Segment Open
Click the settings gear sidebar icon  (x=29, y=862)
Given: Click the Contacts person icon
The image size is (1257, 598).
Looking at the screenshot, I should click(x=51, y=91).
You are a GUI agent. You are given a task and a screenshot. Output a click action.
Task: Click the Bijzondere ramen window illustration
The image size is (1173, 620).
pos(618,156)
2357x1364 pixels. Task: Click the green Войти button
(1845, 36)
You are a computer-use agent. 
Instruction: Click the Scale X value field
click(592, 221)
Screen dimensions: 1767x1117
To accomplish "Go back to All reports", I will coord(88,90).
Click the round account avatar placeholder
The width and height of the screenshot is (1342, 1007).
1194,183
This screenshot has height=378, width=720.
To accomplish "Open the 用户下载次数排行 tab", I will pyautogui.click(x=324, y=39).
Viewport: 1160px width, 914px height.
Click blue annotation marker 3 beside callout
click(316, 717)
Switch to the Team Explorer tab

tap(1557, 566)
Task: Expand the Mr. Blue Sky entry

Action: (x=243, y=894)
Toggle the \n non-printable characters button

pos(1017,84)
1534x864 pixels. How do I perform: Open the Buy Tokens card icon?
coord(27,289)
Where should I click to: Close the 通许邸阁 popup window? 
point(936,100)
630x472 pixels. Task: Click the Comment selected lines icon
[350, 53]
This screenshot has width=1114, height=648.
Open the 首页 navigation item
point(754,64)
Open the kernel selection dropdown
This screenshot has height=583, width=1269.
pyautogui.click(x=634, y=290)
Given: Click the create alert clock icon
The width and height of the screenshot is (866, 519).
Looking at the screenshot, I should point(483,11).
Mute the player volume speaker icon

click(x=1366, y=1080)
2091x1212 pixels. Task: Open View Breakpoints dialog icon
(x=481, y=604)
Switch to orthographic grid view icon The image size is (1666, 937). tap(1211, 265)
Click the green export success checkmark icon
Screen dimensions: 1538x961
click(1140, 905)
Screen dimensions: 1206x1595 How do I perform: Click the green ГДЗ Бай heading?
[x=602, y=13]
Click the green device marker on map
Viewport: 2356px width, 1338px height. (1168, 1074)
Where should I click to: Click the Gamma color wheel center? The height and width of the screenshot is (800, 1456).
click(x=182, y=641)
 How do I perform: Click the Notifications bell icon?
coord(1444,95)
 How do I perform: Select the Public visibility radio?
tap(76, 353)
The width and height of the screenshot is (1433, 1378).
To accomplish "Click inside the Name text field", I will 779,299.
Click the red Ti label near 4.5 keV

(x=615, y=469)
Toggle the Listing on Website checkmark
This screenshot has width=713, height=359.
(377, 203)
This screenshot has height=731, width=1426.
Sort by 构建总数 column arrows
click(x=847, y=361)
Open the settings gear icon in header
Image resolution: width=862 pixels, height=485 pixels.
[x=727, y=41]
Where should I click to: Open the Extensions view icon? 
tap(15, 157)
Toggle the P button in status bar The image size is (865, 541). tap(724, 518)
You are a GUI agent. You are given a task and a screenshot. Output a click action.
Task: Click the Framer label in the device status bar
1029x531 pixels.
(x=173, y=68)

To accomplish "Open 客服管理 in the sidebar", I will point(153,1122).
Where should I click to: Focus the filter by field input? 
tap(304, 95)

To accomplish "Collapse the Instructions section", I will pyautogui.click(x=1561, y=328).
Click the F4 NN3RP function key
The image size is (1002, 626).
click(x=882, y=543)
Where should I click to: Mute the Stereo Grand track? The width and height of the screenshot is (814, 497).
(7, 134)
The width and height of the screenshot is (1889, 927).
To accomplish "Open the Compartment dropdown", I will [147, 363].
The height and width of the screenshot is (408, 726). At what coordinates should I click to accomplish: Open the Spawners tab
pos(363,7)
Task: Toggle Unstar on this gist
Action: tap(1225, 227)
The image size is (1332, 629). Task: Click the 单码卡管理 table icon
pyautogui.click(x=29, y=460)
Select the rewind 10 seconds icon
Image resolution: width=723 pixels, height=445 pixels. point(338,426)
Segment Closed
Required work:
Search the records for the word "status". Copy every line that has it.

The answer:
Toggle the P button in status bar The image size is (865, 541). tap(724, 518)
Task: Click the Framer label in the device status bar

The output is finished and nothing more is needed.